==== Input for this task ====

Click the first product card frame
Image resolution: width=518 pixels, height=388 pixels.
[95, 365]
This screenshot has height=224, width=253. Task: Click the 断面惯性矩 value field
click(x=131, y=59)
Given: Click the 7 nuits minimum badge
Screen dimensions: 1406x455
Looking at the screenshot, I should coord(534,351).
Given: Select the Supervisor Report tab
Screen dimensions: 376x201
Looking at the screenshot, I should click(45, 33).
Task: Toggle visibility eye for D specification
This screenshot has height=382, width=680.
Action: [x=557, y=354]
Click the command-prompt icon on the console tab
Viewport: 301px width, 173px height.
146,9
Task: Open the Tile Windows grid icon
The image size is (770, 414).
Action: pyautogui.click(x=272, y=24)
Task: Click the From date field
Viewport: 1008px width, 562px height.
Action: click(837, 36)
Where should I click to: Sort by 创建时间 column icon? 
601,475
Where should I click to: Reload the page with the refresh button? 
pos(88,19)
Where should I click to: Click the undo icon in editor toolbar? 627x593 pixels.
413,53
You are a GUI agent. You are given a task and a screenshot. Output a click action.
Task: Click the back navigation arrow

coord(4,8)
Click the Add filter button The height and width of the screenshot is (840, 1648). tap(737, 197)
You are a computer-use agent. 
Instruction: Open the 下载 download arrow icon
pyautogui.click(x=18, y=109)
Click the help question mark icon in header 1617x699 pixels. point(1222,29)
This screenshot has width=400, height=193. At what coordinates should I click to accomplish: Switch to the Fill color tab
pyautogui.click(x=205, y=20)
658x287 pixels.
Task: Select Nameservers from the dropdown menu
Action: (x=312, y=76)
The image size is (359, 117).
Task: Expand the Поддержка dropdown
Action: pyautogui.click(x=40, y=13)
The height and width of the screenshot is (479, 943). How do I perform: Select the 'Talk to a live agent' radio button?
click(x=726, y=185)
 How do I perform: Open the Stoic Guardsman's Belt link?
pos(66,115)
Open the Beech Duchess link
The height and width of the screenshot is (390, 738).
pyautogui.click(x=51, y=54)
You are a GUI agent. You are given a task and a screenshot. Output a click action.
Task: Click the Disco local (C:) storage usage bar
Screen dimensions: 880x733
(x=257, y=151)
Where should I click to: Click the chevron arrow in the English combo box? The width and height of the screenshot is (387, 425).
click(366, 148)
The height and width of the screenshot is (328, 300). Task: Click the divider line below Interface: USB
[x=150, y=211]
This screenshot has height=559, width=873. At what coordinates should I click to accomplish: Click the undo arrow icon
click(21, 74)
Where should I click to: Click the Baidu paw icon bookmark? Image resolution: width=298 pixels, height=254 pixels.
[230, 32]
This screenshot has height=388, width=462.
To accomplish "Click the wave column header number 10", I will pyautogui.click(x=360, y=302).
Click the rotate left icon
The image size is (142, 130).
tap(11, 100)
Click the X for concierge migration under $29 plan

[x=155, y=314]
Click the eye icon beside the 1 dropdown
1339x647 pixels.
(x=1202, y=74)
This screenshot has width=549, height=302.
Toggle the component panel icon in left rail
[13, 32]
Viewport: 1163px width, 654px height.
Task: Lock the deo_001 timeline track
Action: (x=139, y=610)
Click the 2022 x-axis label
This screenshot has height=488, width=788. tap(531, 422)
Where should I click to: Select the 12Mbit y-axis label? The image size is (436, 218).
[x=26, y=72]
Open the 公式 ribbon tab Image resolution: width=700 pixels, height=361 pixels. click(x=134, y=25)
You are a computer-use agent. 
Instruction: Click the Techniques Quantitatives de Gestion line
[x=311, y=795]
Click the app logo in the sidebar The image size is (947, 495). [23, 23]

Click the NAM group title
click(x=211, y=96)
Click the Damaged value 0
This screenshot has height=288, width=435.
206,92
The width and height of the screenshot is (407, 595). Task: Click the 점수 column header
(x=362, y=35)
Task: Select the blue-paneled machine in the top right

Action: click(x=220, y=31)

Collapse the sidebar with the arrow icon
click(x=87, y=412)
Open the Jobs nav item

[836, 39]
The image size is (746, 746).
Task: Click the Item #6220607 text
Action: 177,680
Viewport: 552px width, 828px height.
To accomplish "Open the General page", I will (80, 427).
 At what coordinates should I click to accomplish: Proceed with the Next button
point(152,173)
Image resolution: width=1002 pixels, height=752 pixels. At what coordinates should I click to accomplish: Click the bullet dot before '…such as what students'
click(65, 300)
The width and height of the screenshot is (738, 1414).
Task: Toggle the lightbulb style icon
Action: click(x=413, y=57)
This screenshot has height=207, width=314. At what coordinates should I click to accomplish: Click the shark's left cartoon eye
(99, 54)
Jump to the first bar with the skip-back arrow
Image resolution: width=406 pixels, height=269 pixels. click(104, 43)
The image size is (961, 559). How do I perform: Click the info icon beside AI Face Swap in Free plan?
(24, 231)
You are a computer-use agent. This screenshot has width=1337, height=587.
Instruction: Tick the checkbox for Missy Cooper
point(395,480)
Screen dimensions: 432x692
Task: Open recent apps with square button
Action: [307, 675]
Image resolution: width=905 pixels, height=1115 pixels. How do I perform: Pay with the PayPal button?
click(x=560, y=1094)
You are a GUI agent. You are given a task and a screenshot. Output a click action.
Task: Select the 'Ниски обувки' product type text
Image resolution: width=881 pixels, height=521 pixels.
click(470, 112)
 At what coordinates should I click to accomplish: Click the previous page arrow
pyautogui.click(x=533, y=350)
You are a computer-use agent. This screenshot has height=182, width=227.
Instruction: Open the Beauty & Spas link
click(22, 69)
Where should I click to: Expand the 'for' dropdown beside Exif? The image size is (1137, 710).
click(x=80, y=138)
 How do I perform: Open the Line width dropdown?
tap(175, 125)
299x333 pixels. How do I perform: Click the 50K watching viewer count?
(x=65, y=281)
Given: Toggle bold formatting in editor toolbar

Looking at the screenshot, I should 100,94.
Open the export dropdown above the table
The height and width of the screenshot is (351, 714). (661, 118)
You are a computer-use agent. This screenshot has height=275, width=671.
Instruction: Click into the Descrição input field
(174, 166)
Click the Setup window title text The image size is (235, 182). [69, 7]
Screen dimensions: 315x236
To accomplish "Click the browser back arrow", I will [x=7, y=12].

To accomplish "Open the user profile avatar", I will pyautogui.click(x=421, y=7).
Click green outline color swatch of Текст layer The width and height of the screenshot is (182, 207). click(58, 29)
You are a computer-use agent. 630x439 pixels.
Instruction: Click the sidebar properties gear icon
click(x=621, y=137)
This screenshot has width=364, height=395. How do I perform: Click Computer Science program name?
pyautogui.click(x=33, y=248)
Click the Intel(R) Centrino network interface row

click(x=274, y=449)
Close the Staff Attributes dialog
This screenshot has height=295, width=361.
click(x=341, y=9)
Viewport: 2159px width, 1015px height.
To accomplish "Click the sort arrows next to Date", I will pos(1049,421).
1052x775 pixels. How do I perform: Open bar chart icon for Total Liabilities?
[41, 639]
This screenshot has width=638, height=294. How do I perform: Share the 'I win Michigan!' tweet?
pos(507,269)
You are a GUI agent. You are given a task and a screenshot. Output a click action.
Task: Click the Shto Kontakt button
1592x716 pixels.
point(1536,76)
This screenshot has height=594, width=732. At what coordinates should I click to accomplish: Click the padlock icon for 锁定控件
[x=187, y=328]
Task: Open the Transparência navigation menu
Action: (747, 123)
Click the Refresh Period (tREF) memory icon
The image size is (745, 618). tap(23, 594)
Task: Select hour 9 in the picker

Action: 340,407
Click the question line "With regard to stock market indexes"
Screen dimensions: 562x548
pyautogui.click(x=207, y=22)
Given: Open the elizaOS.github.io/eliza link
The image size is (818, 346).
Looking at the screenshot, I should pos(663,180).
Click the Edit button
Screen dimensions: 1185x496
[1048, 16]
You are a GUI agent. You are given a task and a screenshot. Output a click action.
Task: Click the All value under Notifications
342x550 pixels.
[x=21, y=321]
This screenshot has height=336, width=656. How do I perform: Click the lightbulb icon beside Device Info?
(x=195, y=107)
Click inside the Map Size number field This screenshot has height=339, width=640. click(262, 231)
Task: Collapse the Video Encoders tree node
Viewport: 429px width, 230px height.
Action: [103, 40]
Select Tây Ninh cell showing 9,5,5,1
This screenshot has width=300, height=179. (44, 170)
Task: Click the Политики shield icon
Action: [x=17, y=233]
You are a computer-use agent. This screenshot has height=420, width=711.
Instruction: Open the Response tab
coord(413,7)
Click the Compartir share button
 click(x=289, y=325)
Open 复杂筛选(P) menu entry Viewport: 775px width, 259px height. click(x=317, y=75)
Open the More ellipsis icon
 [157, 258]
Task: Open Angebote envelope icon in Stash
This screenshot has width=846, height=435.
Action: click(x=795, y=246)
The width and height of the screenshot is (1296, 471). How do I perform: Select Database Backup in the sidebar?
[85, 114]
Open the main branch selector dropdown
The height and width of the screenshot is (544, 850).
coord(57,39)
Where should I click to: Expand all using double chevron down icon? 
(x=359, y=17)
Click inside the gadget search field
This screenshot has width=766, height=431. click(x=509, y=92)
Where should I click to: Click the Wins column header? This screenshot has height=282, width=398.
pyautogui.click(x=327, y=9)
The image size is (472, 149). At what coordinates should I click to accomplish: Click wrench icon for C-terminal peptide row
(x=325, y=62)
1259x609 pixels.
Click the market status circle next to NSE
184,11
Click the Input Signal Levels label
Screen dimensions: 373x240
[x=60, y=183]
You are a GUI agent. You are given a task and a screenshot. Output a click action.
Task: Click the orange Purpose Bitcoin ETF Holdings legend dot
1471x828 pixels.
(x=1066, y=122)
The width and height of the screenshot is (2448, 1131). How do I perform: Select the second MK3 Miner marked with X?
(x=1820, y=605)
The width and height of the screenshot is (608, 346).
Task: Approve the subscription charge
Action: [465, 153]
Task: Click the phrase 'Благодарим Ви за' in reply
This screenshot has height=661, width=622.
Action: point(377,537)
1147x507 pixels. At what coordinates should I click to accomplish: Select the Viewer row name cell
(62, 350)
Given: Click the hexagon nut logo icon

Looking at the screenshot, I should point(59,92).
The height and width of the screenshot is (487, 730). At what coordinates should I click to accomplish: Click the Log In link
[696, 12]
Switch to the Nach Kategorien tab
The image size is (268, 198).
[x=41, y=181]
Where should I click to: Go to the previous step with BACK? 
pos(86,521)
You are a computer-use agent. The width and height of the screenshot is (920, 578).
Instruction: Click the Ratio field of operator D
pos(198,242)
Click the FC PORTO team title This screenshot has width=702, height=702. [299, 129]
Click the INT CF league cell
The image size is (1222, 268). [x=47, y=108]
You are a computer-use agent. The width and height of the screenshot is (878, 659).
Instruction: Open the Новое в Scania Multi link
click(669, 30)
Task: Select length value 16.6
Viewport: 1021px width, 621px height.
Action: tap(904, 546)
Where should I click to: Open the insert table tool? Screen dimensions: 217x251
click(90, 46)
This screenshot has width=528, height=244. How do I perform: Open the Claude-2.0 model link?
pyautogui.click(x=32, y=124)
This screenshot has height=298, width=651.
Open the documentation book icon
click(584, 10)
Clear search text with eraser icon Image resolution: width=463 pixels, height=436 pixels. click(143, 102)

====

• **What is needed**
In the lines above, find the word "product" and copy every line it occurs in.

• **Task response**
Click the first product card frame
Task: Select the 'Ниски обувки' product type text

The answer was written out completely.